Reverse factoring programs, which are also accurately described as supply chain finance (although many people mistakenly reference SCF to refer to the broader trade financing or fintech arenas), require a careful internal process orchestration that must include procurement, accounts payable, treasury and executive leadership to be successful. During an outstanding panel discussion led by The Trade Advisory’s Tony Brown at the CFA’s Supply Chain Finance/Factoring World event in Miami last week, two panelists, Kyriba’s Eric Riddle and Wells Fargo’s Stephen Elson, provided contrasting examples of what successful and poorly performing reverse factoring programs look like.
On the “happy” side, a $10 billion firm in the consumer packaged goods space pursued a reverse factoring program to free up working capital because of an executive requirement. The program, which only involved 35 suppliers initially, still ended up freeing up $75 million in working capital in the first year, in large part because of executive alignment between the CFO and CPO and sponsorship and involvement by the CEO, as well as in-the-trenches support from the procurement and accounts payable team members who were actively involved in the program design.
The “horror” example came from a retailer that did not have the same level of internal alignment. Only treasury and A/P were involved in program design and the organization was not successful in communicating the term extension to suppliers, as procurement was not fully onboard with the initiative and suppliers were given a choice on whether they opted in our not. The implementation of the program also happened to coincide with an ERP system conversion, which complicated on-boarding and data requirements.
As a result, uptake was, not surprisingly, low and DPO extension was minimal. The program, which involved 72 suppliers (from only categories that procurement blessed in the end) resulted in only a $5 million working capital improvement, a trivial amount compared with what could have been an immediate nine figure improvement based on the spend/suppliers that could have been involved if procurement had a seat at the early table. For this organization it’s likely a simple inventory optimization or S&OP process could have been far more effective.

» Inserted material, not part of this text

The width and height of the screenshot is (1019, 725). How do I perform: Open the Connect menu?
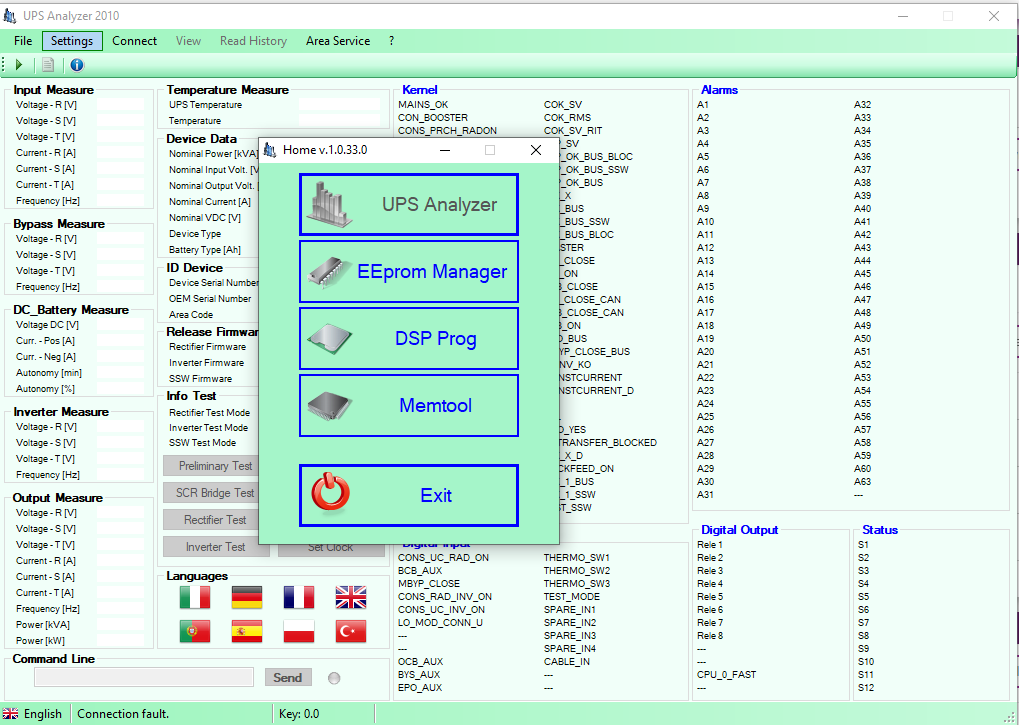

If you want to avoid a reverse factoring horror story, do yourself a favor. Make sure that the program as CEO- or board-level sponsorship and initial alignment and involvement of procurement, accounts payable and treasury — ideally with a CFO steering the ship. And make sure procurement not only has a seat at the reverse factoring table but is fully supportive of the initiative, including defining in-scope suppliers and categories from the start.